_PROVIDED PASSAGE_:
--- BEGIN ---
It doesn't bother me if any of you draw MMA fighters or not, I just thought that since you're all MMA fans that you might draw MMA fighters. 

The DB drawing is really good, plazz. The abdoman is really good and the veins too.


----------



## K-A-P

Here is a work from waaaaay back... I will have more when i get a hold of a scanner.


----------



## plazzman

Nice drawing K-A-P, thats really nice.

Heres a Tat I did for my buddy. He asked me to draw him a mexican girl holding and Uzi, with Tassles on her breasts. I drew him 2 cause I was bored. So dont blame me for the content.


















once again B-Real, if this is unsuitable for MMAF, help yourself to take it down

PS: my scanner sucks so alot of the shading isnt showing very well, these girls were actually pretty dark


----------



## B-Real

They're fine, all the pictures are fine to post here. Some of them MAY not be fine for ImageShack. It's a quick way to host images and I use it a lot. I don't want to not be allowed to use it. The issue was that the pictures are too LARGE. I'll fix these ones.

Edit: Okay, done. Does the second girl have armpit hair?? LOL~!

And... That's good K-A-P.


----------



## plazzman

> Edit: Okay, done. Does the second girl have armpit hair?? LOL~!


haha no, like I said, it was part of the shading, but alot of it doesnt show for some reason, so that little piece does end up looking like armpit


----------



## 18573

Dammit I don't own a scanner  Does anyone know a way to draw online or something? I remember there used to be this cool online drawing pad that you could link to, it was real popular in some forums I used to go to...


----------



## M_D

grrr I am having troubles getting my computer to register taht the scanner is hooked up


----------



## Pendulum_Sweep

Power of words


Compass


----------



## K-A-P

Awesome Pendulum... the gesture of the guys coming out of the mouth are well done.
--- END ---
(Records of locating words and elements)
--- BEGIN ---
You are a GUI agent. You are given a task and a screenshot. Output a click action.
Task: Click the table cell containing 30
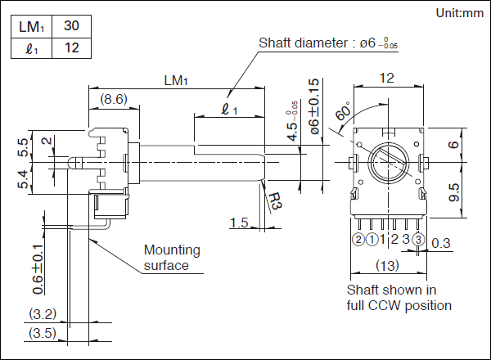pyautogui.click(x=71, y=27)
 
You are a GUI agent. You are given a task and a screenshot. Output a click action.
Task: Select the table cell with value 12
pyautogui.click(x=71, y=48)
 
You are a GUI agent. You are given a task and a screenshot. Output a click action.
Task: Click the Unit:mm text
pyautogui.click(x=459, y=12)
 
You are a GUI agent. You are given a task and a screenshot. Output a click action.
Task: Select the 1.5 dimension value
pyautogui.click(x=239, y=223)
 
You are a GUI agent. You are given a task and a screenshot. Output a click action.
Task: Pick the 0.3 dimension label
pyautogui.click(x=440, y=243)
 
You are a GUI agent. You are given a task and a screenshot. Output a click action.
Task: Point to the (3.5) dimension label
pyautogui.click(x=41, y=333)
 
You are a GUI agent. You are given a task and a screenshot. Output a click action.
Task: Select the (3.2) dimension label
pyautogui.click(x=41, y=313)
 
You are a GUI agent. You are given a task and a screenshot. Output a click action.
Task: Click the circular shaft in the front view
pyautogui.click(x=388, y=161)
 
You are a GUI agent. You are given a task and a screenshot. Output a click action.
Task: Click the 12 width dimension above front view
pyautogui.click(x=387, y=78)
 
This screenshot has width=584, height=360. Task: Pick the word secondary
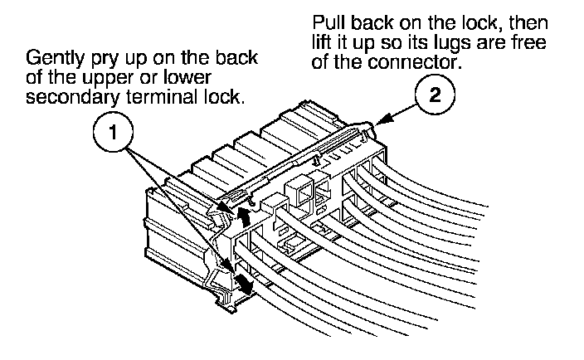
--- END ---
_REQUIRED ACTIONS_:
(a) Can you transcribe the drawing forum thread between "Nice drawing K-A-P, thats" and "for the content.", inclusive?
(b) Which usernames appear as headings above posts in the drawing forum thread? List each one once.

_ANSWERS FOR THIS EXERCISE_:
(a)
Nice drawing K-A-P, thats really nice.

Heres a Tat I did for my buddy. He asked me to draw him a mexican girl holding and Uzi, with Tassles on her breasts. I drew him 2 cause I was bored. So dont blame me for the content.

(b) K-A-P, plazzman, B-Real, 18573, M_D, Pendulum_Sweep